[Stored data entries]
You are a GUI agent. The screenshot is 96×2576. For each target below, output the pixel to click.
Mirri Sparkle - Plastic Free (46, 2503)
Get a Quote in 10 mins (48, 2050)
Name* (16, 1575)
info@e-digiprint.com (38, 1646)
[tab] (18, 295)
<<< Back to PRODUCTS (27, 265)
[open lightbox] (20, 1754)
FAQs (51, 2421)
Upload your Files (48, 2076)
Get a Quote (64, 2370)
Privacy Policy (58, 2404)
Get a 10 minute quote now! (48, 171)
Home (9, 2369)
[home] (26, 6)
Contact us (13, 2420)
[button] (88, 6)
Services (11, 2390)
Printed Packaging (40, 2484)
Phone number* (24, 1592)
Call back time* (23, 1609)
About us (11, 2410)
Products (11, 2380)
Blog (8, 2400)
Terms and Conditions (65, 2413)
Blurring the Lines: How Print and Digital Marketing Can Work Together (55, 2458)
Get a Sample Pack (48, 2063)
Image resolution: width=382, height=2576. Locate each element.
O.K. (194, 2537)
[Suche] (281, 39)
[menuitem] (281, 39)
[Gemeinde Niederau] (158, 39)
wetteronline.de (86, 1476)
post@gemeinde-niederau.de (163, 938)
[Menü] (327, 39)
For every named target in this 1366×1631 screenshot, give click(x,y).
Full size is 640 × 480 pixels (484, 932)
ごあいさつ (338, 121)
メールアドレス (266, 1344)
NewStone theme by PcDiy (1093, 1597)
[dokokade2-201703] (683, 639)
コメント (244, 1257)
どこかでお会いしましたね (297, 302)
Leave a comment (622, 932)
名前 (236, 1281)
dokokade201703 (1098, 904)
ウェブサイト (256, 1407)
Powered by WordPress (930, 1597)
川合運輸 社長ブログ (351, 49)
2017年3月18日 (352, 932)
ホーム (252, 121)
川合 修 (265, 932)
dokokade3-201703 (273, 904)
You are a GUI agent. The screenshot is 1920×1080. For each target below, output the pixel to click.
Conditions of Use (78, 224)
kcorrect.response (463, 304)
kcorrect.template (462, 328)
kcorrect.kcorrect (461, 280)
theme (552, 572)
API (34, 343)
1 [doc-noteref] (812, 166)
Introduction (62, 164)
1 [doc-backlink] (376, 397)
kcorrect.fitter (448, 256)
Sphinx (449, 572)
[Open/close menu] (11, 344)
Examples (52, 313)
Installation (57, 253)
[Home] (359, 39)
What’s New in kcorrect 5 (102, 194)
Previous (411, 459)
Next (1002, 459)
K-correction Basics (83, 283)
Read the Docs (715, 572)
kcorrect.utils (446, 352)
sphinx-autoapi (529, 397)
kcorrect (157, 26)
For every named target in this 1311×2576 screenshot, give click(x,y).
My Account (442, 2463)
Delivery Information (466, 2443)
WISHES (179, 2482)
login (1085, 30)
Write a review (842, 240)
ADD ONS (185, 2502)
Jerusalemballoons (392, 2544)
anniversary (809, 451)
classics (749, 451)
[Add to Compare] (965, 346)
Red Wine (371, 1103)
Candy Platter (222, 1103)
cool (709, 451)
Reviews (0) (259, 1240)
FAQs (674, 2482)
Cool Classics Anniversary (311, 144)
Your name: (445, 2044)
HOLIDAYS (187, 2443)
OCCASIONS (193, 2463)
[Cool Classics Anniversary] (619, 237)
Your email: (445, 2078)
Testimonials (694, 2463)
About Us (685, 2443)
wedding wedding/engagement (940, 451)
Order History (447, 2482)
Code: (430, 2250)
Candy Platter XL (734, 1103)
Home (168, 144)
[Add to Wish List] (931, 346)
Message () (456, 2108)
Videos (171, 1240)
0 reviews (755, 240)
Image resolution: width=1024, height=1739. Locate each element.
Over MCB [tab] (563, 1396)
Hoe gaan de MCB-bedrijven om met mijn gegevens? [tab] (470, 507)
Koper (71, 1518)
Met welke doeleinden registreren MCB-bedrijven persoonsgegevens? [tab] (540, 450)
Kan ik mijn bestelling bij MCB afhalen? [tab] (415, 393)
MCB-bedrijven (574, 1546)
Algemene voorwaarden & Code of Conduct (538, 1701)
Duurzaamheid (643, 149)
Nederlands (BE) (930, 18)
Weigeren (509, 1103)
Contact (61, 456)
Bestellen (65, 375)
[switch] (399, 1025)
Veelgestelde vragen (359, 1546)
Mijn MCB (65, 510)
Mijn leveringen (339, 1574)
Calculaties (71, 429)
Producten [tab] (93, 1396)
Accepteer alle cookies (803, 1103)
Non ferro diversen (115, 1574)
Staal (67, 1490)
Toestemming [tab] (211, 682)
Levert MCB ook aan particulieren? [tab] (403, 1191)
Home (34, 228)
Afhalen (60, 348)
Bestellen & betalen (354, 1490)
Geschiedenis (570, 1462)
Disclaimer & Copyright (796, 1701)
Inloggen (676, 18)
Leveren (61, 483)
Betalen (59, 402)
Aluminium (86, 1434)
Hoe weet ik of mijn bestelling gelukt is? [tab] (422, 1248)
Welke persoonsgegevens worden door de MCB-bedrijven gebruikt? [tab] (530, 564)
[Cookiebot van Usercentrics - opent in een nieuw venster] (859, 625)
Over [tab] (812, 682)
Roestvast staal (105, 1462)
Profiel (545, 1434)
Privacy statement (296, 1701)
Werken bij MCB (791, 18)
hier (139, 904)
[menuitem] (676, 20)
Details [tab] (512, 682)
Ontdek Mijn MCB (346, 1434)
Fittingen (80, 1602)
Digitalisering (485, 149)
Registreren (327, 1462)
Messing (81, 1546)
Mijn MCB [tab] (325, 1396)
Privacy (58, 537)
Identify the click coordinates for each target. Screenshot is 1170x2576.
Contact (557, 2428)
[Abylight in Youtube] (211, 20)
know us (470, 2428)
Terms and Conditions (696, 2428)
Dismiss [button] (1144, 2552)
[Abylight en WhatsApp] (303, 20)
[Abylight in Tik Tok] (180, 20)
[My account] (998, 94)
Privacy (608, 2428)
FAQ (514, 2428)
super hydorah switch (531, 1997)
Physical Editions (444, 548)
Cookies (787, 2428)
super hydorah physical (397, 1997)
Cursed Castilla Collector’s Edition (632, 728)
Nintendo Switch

- Work item: Give back the opening line of the records above and every line after it, up to and including the one with "post@gemeinde-niederau.de (163, 938)", unchanged.

- Response to this exercise:
You are a GUI agent. The screenshot is 96×2576. For each target below, output the pixel to click.
Mirri Sparkle - Plastic Free (46, 2503)
Get a Quote in 10 mins (48, 2050)
Name* (16, 1575)
info@e-digiprint.com (38, 1646)
[tab] (18, 295)
<<< Back to PRODUCTS (27, 265)
[open lightbox] (20, 1754)
FAQs (51, 2421)
Upload your Files (48, 2076)
Get a Quote (64, 2370)
Privacy Policy (58, 2404)
Get a 10 minute quote now! (48, 171)
Home (9, 2369)
[home] (26, 6)
Contact us (13, 2420)
[button] (88, 6)
Services (11, 2390)
Printed Packaging (40, 2484)
Phone number* (24, 1592)
Call back time* (23, 1609)
About us (11, 2410)
Products (11, 2380)
Blog (8, 2400)
Terms and Conditions (65, 2413)
Blurring the Lines: How Print and Digital Marketing Can Work Together (55, 2458)
Get a Sample Pack (48, 2063)
Image resolution: width=382, height=2576. Locate each element.
O.K. (194, 2537)
[Suche] (281, 39)
[menuitem] (281, 39)
[Gemeinde Niederau] (158, 39)
wetteronline.de (86, 1476)
post@gemeinde-niederau.de (163, 938)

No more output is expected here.